引き続きお読みいただき、ありがとうございます。

自己紹介を兼ねてキャラバトンに答えてみました。

挿絵(By みてみん)

|高木<たかぎ> さとし

キャラバトンより(本人が話している風に)

=====================

1、自己紹介

清水中学校2年1組。
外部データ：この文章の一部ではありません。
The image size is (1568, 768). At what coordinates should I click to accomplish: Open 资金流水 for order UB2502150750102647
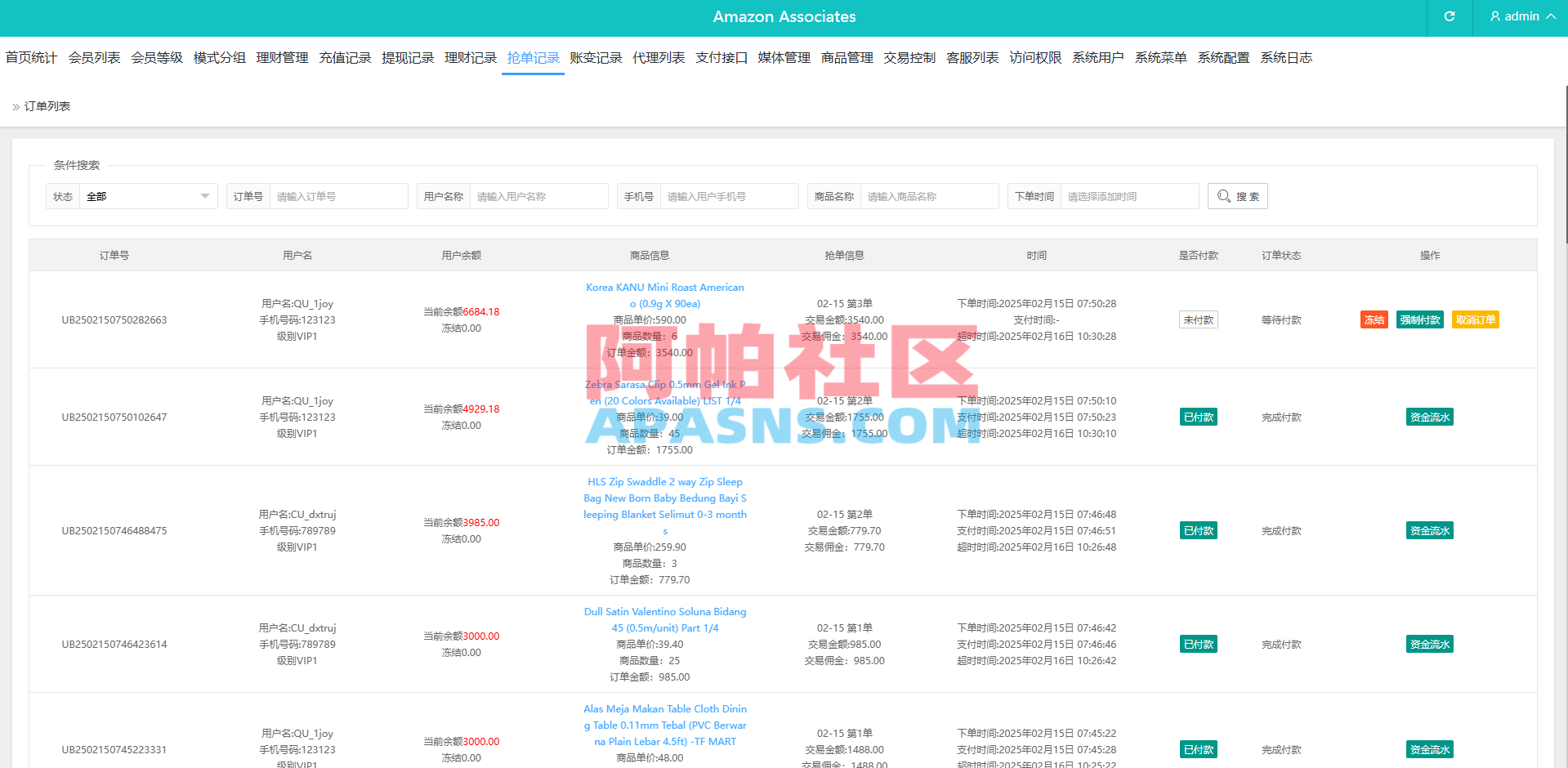tap(1429, 417)
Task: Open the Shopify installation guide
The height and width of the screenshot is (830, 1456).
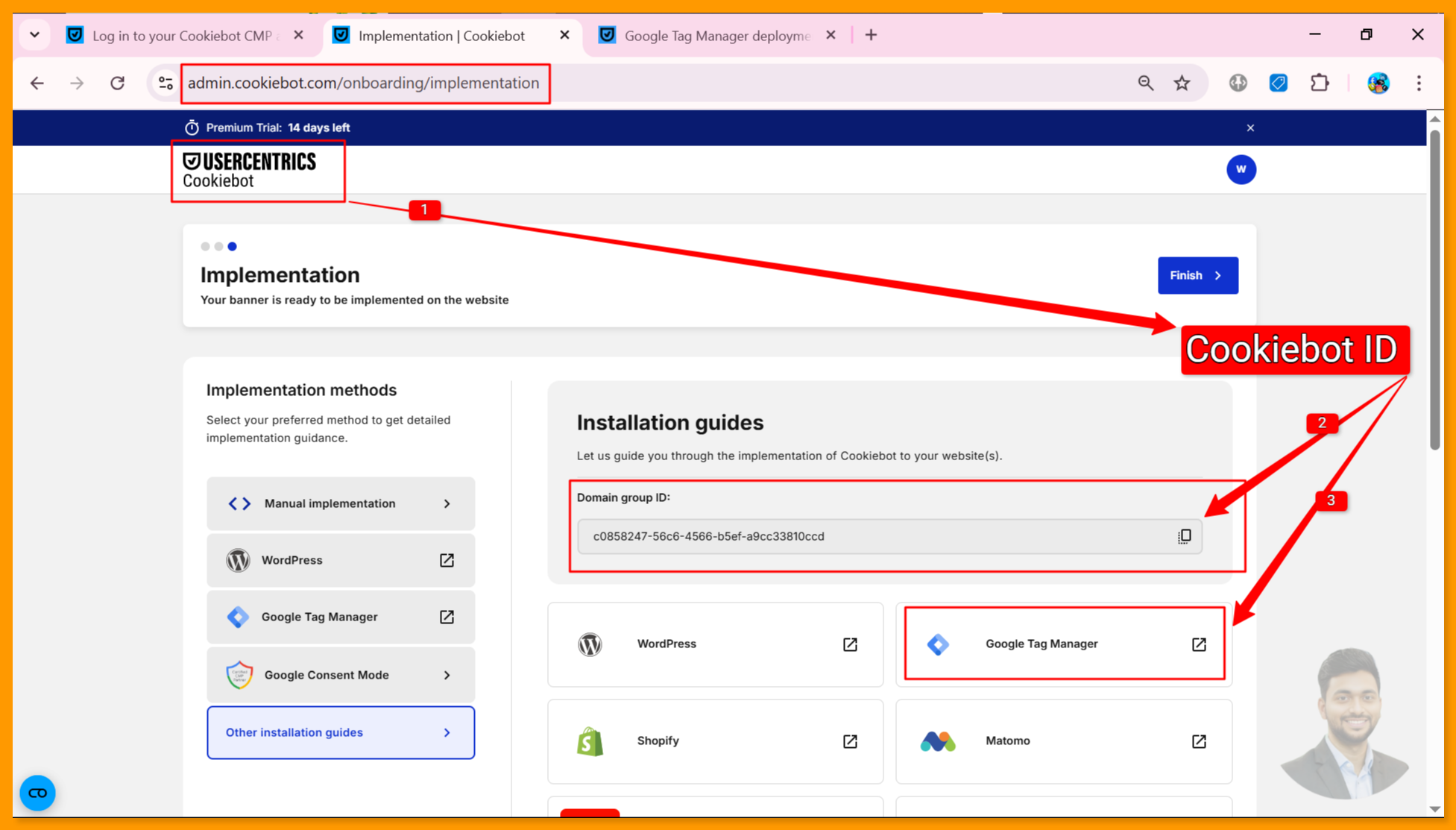Action: (715, 741)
高木さとし。

バスケ部所属だよ。


2、好きなタイプ

きれいよりかわいいのが断然好み。

小動物的な感じ? 思わずちょっかい出したくなる。

それで怒ったりするのもかわいいよね。


3、自分の好きなところ

スポーツが得意なところかな。


4、直したいところ

勉強は苦手。

あと泳ぐのはダメだね。


5、何フェチ?

さわり心地の良さそうなものが好きだよ。

ふわふわしたのとか。


6、マイブーム

ココアにマシュマロのっけること。

転校する前の小学校でやってた子がいたんだよね。

最近じーちゃんに買ってきてもらって、やってみたら懐かしくてはまった!


7、好きな事

体を動かすことならなんでも好きだよ。

チーム競技だと頼りにしてもらえるからうれしいしね。

やっぱりバスケが一番好きかな。


8、嫌いな事

苦手なことはやりたくない。

だって楽しくないでしょ?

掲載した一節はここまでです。